Dynamic Learning Rate Decay for Stochastic Variational Inference
Maximilian Dinkel, Gil Robalo Rei, Wolfgang A. Wall
TL;DR
Stochastic Variational Inference (SVI) often suffers from sensitivity to the learning rate, leading to slow convergence or oscillations when the base rate is too large. The authors propose Dynamic Learning Rate Decay (DLRD), a memory-efficient scheme that uses a signal-to-noise ratio (SNR) computed from the history of variational parameters to adaptively reduce the base learning rate, triggering decreases when oscillations outweigh progress. The method is shown to complement existing optimizers (e.g., Adam, AdaMax, RMSprop) and to improve convergence across a synthetic toy problem, Bayesian logistic regression on a breast-cancer dataset, and Bayesian calibration of a diffusivity field, all while reducing sensitivity to the initial LR and batch size. A noted limitation is that DLRD detects oscillations rather than divergence, suggesting future work to detect divergence and to extend to richer variational families beyond Gaussian.
Abstract
Like many optimization algorithms, Stochastic Variational Inference (SVI) is sensitive to the choice of the learning rate. If the learning rate is too small, the optimization process may be slow, and the algorithm might get stuck in local optima. On the other hand, if the learning rate is too large, the algorithm may oscillate or diverge, failing to converge to a solution. Adaptive learning rate methods such as Adam, AdaMax, Adagrad, or RMSprop automatically adjust the learning rate based on the history of gradients.
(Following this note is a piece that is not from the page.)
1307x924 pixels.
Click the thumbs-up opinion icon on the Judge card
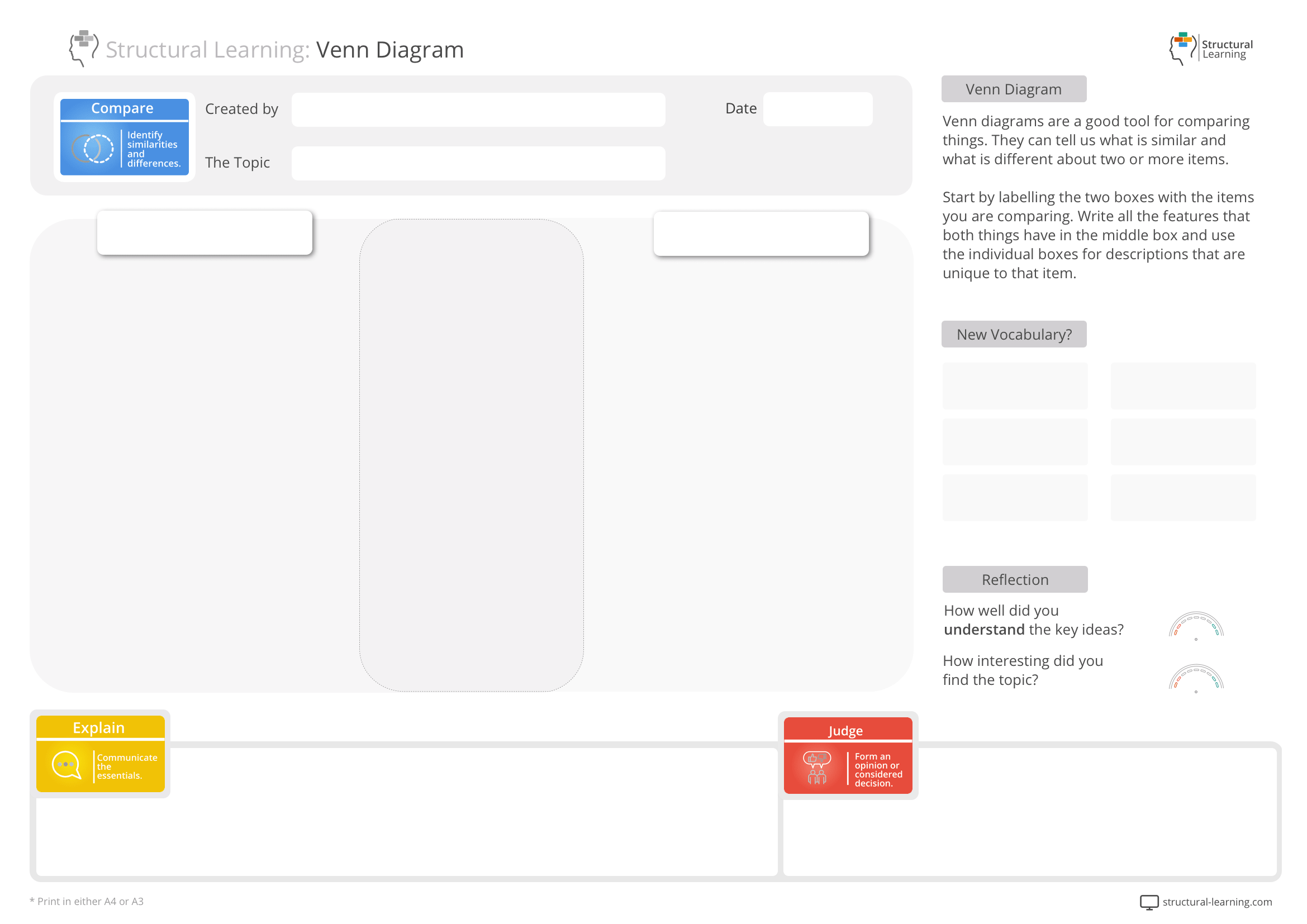(816, 767)
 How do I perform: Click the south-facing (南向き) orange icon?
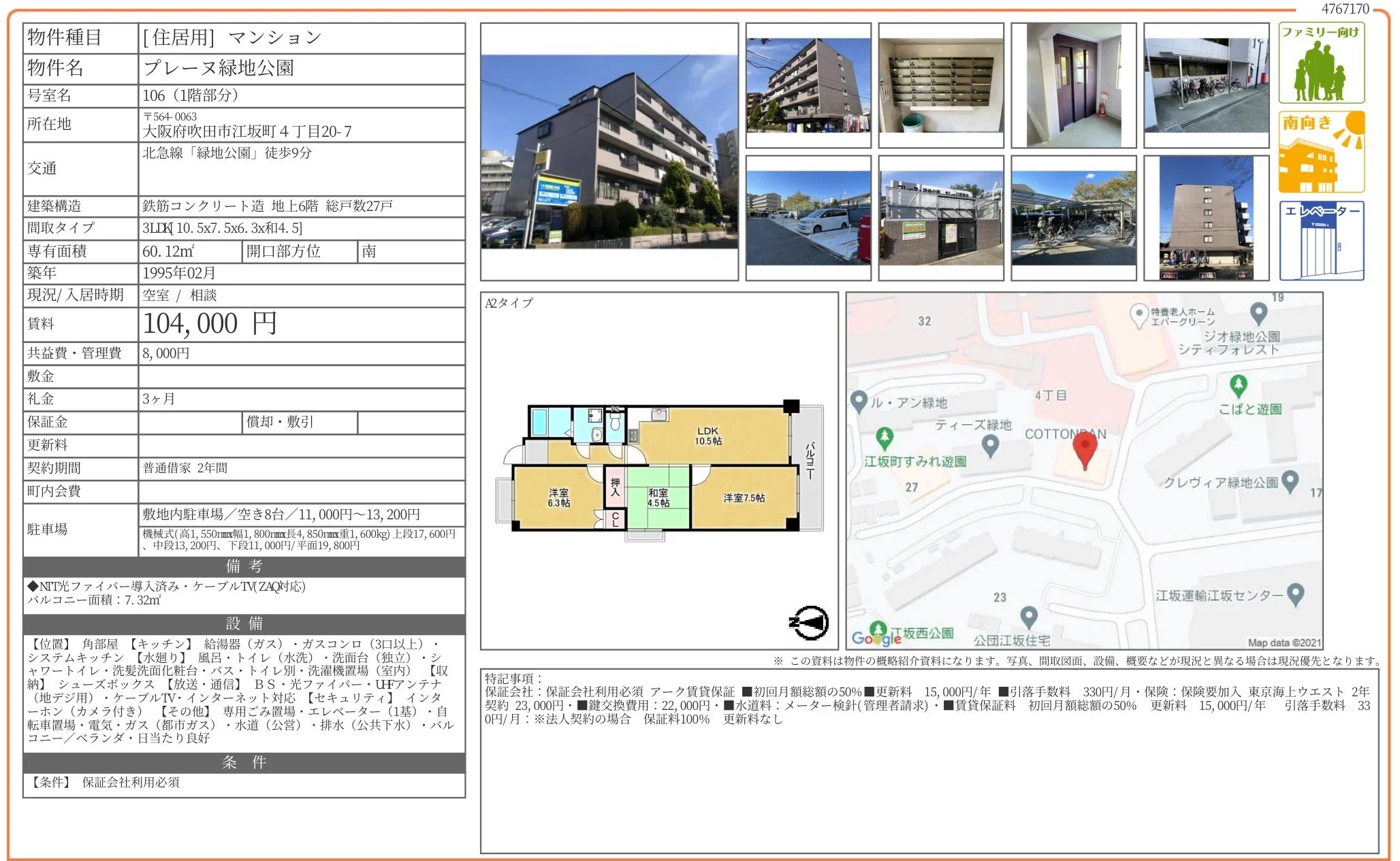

Nevertheless, if the base learning rate is too large, the variational parameters might still oscillate around the optimal solution. With learning rate schedules, the learning rate can be reduced gradually to mitigate this problem. However, the amount at which the learning rate should be decreased in each iteration is not known a priori, which can significantly impact the performance of the optimization. In this work, we propose a method to decay the learning rate based on the history of the variational parameters. We use an empirical measure to quantify the amount of oscillations against the progress of the variational parameters to adapt the learning rate. The approach requires little memory and is computationally efficient. We demonstrate in various numerical examples that our method reduces the sensitivity of the optimization performance to the learning rate and that it can also be used in combination with other adaptive learning rate methods.